**WORK ORDER**
The records below need to be copied in full. Match them exactly.

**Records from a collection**
****************************************

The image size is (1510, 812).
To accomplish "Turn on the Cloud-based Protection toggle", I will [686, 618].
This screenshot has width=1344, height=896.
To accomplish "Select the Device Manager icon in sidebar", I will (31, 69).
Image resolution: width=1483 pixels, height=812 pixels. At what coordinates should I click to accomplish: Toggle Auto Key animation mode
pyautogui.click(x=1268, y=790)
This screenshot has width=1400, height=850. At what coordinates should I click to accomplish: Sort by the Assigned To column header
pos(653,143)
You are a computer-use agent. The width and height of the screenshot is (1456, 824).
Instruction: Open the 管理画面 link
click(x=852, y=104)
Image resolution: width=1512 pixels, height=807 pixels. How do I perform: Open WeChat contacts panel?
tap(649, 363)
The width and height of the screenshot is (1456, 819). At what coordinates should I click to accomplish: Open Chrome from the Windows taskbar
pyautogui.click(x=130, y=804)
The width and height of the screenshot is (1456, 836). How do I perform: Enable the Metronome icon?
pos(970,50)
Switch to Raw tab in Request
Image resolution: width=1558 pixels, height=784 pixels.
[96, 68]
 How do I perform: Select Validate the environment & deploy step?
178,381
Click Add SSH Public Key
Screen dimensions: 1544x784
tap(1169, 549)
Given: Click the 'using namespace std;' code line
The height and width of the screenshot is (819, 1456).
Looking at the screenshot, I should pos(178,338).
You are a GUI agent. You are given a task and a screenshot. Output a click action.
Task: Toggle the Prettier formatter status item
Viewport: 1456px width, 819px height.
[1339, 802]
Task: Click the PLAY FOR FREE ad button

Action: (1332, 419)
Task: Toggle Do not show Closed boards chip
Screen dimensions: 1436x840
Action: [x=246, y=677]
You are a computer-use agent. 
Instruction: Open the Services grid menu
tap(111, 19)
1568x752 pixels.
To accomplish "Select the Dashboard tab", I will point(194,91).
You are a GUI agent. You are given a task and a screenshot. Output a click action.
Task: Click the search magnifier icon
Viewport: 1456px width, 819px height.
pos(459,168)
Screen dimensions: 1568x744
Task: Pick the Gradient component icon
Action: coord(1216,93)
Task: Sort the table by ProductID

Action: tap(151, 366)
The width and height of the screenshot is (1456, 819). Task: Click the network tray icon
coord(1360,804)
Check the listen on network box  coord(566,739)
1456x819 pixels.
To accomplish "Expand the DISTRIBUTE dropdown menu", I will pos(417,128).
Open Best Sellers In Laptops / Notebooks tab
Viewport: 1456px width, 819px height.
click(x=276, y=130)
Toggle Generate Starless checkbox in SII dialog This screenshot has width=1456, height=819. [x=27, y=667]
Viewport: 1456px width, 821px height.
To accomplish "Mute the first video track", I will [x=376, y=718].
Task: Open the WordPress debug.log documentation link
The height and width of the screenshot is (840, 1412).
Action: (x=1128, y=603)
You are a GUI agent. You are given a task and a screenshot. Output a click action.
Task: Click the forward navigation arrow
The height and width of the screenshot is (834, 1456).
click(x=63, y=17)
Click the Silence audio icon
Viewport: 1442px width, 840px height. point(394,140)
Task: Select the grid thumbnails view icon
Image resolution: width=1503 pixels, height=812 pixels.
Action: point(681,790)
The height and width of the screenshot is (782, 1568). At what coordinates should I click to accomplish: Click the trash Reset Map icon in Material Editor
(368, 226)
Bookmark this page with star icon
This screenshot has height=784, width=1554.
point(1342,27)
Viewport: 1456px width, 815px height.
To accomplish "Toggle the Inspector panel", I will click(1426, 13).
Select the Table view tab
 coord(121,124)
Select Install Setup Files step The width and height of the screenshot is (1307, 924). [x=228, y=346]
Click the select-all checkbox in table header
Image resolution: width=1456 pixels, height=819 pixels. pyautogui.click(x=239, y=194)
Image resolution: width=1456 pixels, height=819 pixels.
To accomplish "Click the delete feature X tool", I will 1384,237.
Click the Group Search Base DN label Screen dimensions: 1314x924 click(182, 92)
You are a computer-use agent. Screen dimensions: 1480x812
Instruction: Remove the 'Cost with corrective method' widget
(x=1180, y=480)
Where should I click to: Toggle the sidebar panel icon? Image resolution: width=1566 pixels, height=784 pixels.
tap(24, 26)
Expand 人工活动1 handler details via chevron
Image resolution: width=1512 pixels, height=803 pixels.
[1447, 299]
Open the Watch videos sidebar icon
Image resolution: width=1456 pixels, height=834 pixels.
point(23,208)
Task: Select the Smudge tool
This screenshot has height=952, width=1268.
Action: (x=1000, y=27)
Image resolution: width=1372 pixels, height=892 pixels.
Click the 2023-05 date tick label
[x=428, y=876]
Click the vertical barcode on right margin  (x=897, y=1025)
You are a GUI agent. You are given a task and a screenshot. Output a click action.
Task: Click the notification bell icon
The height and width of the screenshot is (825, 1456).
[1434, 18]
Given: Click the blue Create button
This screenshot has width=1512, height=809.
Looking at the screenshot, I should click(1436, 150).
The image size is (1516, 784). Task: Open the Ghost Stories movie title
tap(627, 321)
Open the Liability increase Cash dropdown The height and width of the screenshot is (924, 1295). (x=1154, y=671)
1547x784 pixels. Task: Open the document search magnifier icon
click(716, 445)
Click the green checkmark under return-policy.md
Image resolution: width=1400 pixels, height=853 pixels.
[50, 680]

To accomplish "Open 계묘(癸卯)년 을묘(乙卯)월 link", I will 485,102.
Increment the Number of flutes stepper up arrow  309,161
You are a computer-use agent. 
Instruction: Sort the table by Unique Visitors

****************************************

**FINAL ANSWER**
The image size is (1510, 812).
To accomplish "Turn on the Cloud-based Protection toggle", I will [686, 618].
This screenshot has width=1344, height=896.
To accomplish "Select the Device Manager icon in sidebar", I will (31, 69).
Image resolution: width=1483 pixels, height=812 pixels. At what coordinates should I click to accomplish: Toggle Auto Key animation mode
pyautogui.click(x=1268, y=790)
This screenshot has width=1400, height=850. At what coordinates should I click to accomplish: Sort by the Assigned To column header
pos(653,143)
You are a computer-use agent. The width and height of the screenshot is (1456, 824).
Instruction: Open the 管理画面 link
click(x=852, y=104)
Image resolution: width=1512 pixels, height=807 pixels. How do I perform: Open WeChat contacts panel?
tap(649, 363)
The width and height of the screenshot is (1456, 819). At what coordinates should I click to accomplish: Open Chrome from the Windows taskbar
pyautogui.click(x=130, y=804)
The width and height of the screenshot is (1456, 836). How do I perform: Enable the Metronome icon?
pos(970,50)
Switch to Raw tab in Request
Image resolution: width=1558 pixels, height=784 pixels.
[96, 68]
 How do I perform: Select Validate the environment & deploy step?
178,381
Click Add SSH Public Key
Screen dimensions: 1544x784
tap(1169, 549)
Given: Click the 'using namespace std;' code line
The height and width of the screenshot is (819, 1456).
Looking at the screenshot, I should pos(178,338).
You are a GUI agent. You are given a task and a screenshot. Output a click action.
Task: Toggle the Prettier formatter status item
Viewport: 1456px width, 819px height.
[1339, 802]
Task: Click the PLAY FOR FREE ad button

Action: (1332, 419)
Task: Toggle Do not show Closed boards chip
Screen dimensions: 1436x840
Action: [x=246, y=677]
You are a computer-use agent. 
Instruction: Open the Services grid menu
tap(111, 19)
1568x752 pixels.
To accomplish "Select the Dashboard tab", I will point(194,91).
You are a GUI agent. You are given a task and a screenshot. Output a click action.
Task: Click the search magnifier icon
Viewport: 1456px width, 819px height.
pos(459,168)
Screen dimensions: 1568x744
Task: Pick the Gradient component icon
Action: coord(1216,93)
Task: Sort the table by ProductID

Action: tap(151, 366)
The width and height of the screenshot is (1456, 819). Task: Click the network tray icon
coord(1360,804)
Check the listen on network box  coord(566,739)
1456x819 pixels.
To accomplish "Expand the DISTRIBUTE dropdown menu", I will pos(417,128).
Open Best Sellers In Laptops / Notebooks tab
Viewport: 1456px width, 819px height.
click(x=276, y=130)
Toggle Generate Starless checkbox in SII dialog This screenshot has width=1456, height=819. [x=27, y=667]
Viewport: 1456px width, 821px height.
To accomplish "Mute the first video track", I will [x=376, y=718].
Task: Open the WordPress debug.log documentation link
The height and width of the screenshot is (840, 1412).
Action: (x=1128, y=603)
You are a GUI agent. You are given a task and a screenshot. Output a click action.
Task: Click the forward navigation arrow
The height and width of the screenshot is (834, 1456).
click(x=63, y=17)
Click the Silence audio icon
Viewport: 1442px width, 840px height. point(394,140)
Task: Select the grid thumbnails view icon
Image resolution: width=1503 pixels, height=812 pixels.
Action: point(681,790)
The height and width of the screenshot is (782, 1568). At what coordinates should I click to accomplish: Click the trash Reset Map icon in Material Editor
(368, 226)
Bookmark this page with star icon
This screenshot has height=784, width=1554.
point(1342,27)
Viewport: 1456px width, 815px height.
To accomplish "Toggle the Inspector panel", I will click(1426, 13).
Select the Table view tab
 coord(121,124)
Select Install Setup Files step The width and height of the screenshot is (1307, 924). [x=228, y=346]
Click the select-all checkbox in table header
Image resolution: width=1456 pixels, height=819 pixels. pyautogui.click(x=239, y=194)
Image resolution: width=1456 pixels, height=819 pixels.
To accomplish "Click the delete feature X tool", I will 1384,237.
Click the Group Search Base DN label Screen dimensions: 1314x924 click(182, 92)
You are a computer-use agent. Screen dimensions: 1480x812
Instruction: Remove the 'Cost with corrective method' widget
(x=1180, y=480)
Where should I click to: Toggle the sidebar panel icon? Image resolution: width=1566 pixels, height=784 pixels.
tap(24, 26)
Expand 人工活动1 handler details via chevron
Image resolution: width=1512 pixels, height=803 pixels.
[1447, 299]
Open the Watch videos sidebar icon
Image resolution: width=1456 pixels, height=834 pixels.
point(23,208)
Task: Select the Smudge tool
This screenshot has height=952, width=1268.
Action: (x=1000, y=27)
Image resolution: width=1372 pixels, height=892 pixels.
Click the 2023-05 date tick label
[x=428, y=876]
Click the vertical barcode on right margin  (x=897, y=1025)
You are a GUI agent. You are given a task and a screenshot. Output a click action.
Task: Click the notification bell icon
The height and width of the screenshot is (825, 1456).
[1434, 18]
Given: Click the blue Create button
This screenshot has width=1512, height=809.
Looking at the screenshot, I should click(1436, 150).
The image size is (1516, 784). Task: Open the Ghost Stories movie title
tap(627, 321)
Open the Liability increase Cash dropdown The height and width of the screenshot is (924, 1295). (x=1154, y=671)
1547x784 pixels. Task: Open the document search magnifier icon
click(716, 445)
Click the green checkmark under return-policy.md
Image resolution: width=1400 pixels, height=853 pixels.
[50, 680]

To accomplish "Open 계묘(癸卯)년 을묘(乙卯)월 link", I will 485,102.
Increment the Number of flutes stepper up arrow  309,161
You are a computer-use agent. 
Instruction: Sort the table by Unique Visitors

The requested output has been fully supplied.